Ich erklärte ihm, wie die Chefin der grössten rechtsextremen Partei Deutschlands Dinge unterdrücken will, die sie selbst aber genauso lebt.

«Das gaht doch nöd», rief mein Sohn entrüstet. «Das wäre ja wie wenn du dauernd vor meiner Nase Schoggi isst, ich aber nie ein Stück bekomme, weil es angeblich ungesund sei.»

Er hat die Problematik begriffen, genauso wie viele andere junge Menschen. Etwa die unter 25-Jährigen, die bei den Bundestagswahlen in Deutschland am häufigsten «Die Linke» gewählt haben.

Gisèle Pelicot: «Die Scham muss die Seite wechseln»

Ich spüre Hoffnung, wenn ich in der Studentenstadt Coimbra im Norden Portugals zahlreiche antifaschistische Parolen sehe und auf Transparenten das Zitat von Gisèle Pelicot lese: «Die Scham muss die Seite wechseln.» 

Und wenn genau diese mutige Frau vom «Time Magazine» zu einer der «Women oft the Year 2025» gekürt wird.

Ich habe Hoffnung, wenn am internationalen Frauentag Menschen auf der ganzen Welt auf die Strasse gehen, um auf Ungerechtigkeit, Unterdrückung und Gewalt an Frauen aufmerksam zu machen, und ihre Stimme für Selbstbestimmung und Gleichberechtigung erheben.

Wenn die männlich dominierte Südkurve des FCZ sich lautstark dagegen wehrt, wenn ein Star-Fussballer verpflichtet wird, der sich gegen zehn Anklagen aufgrund von Sexualdelikten und Vergewaltigung vor Gericht verteidigen musste.

Zwar wurde er in allen Anklagepunkten freigesprochen – moralisch zu verurteilen ist es aber trotzdem, sagt etwa die Frauenzentrale Zürich in einem Video auf Tiktok. Und genau das haben die FCZ-Fans gemacht.
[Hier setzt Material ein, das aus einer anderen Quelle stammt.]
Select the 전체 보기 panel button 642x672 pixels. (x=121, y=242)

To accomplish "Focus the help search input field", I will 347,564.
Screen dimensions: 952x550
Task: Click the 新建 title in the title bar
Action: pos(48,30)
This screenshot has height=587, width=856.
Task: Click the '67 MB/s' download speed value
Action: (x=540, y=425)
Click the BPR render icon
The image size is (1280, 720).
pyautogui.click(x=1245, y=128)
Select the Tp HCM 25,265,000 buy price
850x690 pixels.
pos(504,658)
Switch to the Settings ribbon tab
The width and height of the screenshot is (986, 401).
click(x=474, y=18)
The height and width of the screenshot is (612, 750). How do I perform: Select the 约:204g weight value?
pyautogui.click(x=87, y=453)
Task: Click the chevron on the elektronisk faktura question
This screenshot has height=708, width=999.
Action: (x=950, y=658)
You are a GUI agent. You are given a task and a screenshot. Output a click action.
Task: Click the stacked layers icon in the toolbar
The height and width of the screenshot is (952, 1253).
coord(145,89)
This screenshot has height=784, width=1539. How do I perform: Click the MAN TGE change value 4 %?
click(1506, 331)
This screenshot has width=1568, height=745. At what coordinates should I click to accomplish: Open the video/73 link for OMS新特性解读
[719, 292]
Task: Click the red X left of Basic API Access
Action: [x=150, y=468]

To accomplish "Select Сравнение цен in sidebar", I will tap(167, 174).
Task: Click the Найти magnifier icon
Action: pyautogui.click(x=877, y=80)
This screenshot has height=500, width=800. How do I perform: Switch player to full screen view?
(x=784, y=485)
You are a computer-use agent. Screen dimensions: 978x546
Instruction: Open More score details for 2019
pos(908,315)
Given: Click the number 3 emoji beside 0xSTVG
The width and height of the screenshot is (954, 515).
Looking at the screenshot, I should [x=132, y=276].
Darum stecke ich den Kopf nicht mehr in den Sand stecken

Ich habe Hoffnung, wenn Menschen den Mut haben, sich öffentlich gegen die mächtigsten Männer der Welt zu äussern, wie etwa die Bischöfin von Washington, Mariann Edgar Budde, die US-Präsident Donald Trump zu Barmherzigkeit gegenüber Migranten und der LGBTQ+-Gemeinschaft aufrief. 

Aber auch Menschen, die im Alltag einen Unterschied machen, lassen mich hoffen. Wenn eine Person nett und hilfsbereit ist, auch wenn dabei für sie kein Vorteil herausspringt.

Wenn mich jemand fragt, wie es mir geht und die Antwort wirklich wissen will. Wenn wir nachsichtig sind, wenn wir andere Meinungen respektieren, wenn wir Verständnis und Offenheit kultivieren statt Hass und Missgunst.

Diesen Unterschied im Alltag will ich machen. Denn auch wenn die anderen oft lauter sind, habe ich Hoffnung, weil ich weiss: Wir sind viele. Und wir werden unsere Köpfe nicht in den Sand stecken.